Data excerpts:
▼▼▼

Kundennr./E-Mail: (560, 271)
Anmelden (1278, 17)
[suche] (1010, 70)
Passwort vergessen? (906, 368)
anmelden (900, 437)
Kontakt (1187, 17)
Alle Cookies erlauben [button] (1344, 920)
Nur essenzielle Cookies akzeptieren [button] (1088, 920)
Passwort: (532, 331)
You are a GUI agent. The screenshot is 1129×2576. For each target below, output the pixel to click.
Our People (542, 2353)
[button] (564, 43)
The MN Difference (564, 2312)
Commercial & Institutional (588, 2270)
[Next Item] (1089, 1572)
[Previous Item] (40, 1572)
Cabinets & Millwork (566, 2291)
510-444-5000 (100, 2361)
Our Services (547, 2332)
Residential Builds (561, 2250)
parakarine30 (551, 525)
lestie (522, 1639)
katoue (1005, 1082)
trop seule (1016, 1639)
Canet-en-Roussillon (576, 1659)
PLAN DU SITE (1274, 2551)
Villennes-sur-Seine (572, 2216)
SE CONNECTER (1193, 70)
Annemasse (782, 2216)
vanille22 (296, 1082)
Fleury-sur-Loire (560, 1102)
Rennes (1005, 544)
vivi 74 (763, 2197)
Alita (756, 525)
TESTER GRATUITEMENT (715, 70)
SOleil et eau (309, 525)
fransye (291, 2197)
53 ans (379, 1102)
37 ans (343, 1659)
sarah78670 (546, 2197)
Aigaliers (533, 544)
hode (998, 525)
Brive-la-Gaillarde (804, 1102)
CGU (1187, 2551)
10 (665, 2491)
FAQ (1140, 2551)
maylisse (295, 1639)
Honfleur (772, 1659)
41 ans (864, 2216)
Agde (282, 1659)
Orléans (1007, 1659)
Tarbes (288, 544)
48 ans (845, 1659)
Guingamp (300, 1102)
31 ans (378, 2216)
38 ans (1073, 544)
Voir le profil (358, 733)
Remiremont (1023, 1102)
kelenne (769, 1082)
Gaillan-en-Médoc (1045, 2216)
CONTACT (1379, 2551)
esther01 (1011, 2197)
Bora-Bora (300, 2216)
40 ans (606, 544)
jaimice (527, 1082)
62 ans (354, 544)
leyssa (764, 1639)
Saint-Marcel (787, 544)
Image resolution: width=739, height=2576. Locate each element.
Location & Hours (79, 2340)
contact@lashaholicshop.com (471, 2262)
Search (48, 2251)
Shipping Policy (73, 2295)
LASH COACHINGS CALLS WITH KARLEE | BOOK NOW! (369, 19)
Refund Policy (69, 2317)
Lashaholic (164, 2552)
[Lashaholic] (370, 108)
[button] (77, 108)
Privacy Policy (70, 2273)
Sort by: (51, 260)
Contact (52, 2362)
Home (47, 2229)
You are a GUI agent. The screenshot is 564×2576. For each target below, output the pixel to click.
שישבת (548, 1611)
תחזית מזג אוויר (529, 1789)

▲▲▲

Task prompt: Above are records; repeat only the lines starting at the line with "Voir le profil (358, 733)" and ending at the line with "Search (48, 2251)", exactly as they appear, both included.

Problem solution:
Voir le profil (358, 733)
Remiremont (1023, 1102)
kelenne (769, 1082)
Gaillan-en-Médoc (1045, 2216)
CONTACT (1379, 2551)
esther01 (1011, 2197)
Bora-Bora (300, 2216)
40 ans (606, 544)
jaimice (527, 1082)
62 ans (354, 544)
leyssa (764, 1639)
Saint-Marcel (787, 544)
Image resolution: width=739, height=2576. Locate each element.
Location & Hours (79, 2340)
contact@lashaholicshop.com (471, 2262)
Search (48, 2251)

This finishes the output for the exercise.